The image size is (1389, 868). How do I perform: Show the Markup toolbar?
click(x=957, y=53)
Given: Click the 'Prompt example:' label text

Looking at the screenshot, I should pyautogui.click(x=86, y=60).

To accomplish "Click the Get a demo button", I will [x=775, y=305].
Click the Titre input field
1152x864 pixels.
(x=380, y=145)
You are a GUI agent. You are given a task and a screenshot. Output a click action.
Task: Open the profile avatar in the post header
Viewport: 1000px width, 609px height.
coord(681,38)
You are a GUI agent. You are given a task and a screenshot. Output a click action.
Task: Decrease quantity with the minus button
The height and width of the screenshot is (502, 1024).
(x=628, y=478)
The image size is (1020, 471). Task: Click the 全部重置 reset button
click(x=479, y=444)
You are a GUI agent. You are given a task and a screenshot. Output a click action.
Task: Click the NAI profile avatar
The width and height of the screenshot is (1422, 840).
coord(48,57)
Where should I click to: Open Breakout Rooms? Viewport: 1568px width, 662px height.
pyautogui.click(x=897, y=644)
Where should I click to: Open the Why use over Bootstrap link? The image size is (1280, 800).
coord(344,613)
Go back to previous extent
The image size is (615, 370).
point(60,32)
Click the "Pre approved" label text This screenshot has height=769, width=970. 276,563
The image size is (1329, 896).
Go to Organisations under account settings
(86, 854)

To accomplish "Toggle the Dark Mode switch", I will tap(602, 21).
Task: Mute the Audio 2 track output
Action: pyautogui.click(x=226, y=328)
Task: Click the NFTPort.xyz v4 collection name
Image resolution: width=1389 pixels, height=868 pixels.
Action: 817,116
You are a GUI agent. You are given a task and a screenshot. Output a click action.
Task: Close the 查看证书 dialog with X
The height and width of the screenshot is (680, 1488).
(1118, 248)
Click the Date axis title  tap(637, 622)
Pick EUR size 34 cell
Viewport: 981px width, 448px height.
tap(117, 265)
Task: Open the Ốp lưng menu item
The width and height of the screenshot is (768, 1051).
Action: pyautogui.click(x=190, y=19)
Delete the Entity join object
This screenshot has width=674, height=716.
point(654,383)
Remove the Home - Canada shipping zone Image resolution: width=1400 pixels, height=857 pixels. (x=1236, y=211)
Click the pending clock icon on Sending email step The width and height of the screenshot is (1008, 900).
___
**Task brief**
The data above must be reproduced in full, exactly as given.

**Answer for the task**
The image size is (1389, 868). How do I perform: Show the Markup toolbar?
click(x=957, y=53)
Given: Click the 'Prompt example:' label text

Looking at the screenshot, I should pyautogui.click(x=86, y=60).

To accomplish "Click the Get a demo button", I will [x=775, y=305].
Click the Titre input field
1152x864 pixels.
(x=380, y=145)
You are a GUI agent. You are given a task and a screenshot. Output a click action.
Task: Open the profile avatar in the post header
Viewport: 1000px width, 609px height.
coord(681,38)
You are a GUI agent. You are given a task and a screenshot. Output a click action.
Task: Decrease quantity with the minus button
The height and width of the screenshot is (502, 1024).
(x=628, y=478)
The image size is (1020, 471). Task: Click the 全部重置 reset button
click(x=479, y=444)
You are a GUI agent. You are given a task and a screenshot. Output a click action.
Task: Click the NAI profile avatar
The width and height of the screenshot is (1422, 840).
coord(48,57)
Where should I click to: Open Breakout Rooms? Viewport: 1568px width, 662px height.
pyautogui.click(x=897, y=644)
Where should I click to: Open the Why use over Bootstrap link? The image size is (1280, 800).
coord(344,613)
Go back to previous extent
The image size is (615, 370).
point(60,32)
Click the "Pre approved" label text This screenshot has height=769, width=970. 276,563
The image size is (1329, 896).
Go to Organisations under account settings
(86, 854)

To accomplish "Toggle the Dark Mode switch", I will tap(602, 21).
Task: Mute the Audio 2 track output
Action: pyautogui.click(x=226, y=328)
Task: Click the NFTPort.xyz v4 collection name
Image resolution: width=1389 pixels, height=868 pixels.
Action: 817,116
You are a GUI agent. You are given a task and a screenshot. Output a click action.
Task: Close the 查看证书 dialog with X
The height and width of the screenshot is (680, 1488).
(1118, 248)
Click the Date axis title  tap(637, 622)
Pick EUR size 34 cell
Viewport: 981px width, 448px height.
tap(117, 265)
Task: Open the Ốp lưng menu item
The width and height of the screenshot is (768, 1051).
Action: pyautogui.click(x=190, y=19)
Delete the Entity join object
This screenshot has width=674, height=716.
point(654,383)
Remove the Home - Canada shipping zone Image resolution: width=1400 pixels, height=857 pixels. (x=1236, y=211)
Click the pending clock icon on Sending email step The width and height of the screenshot is (1008, 900).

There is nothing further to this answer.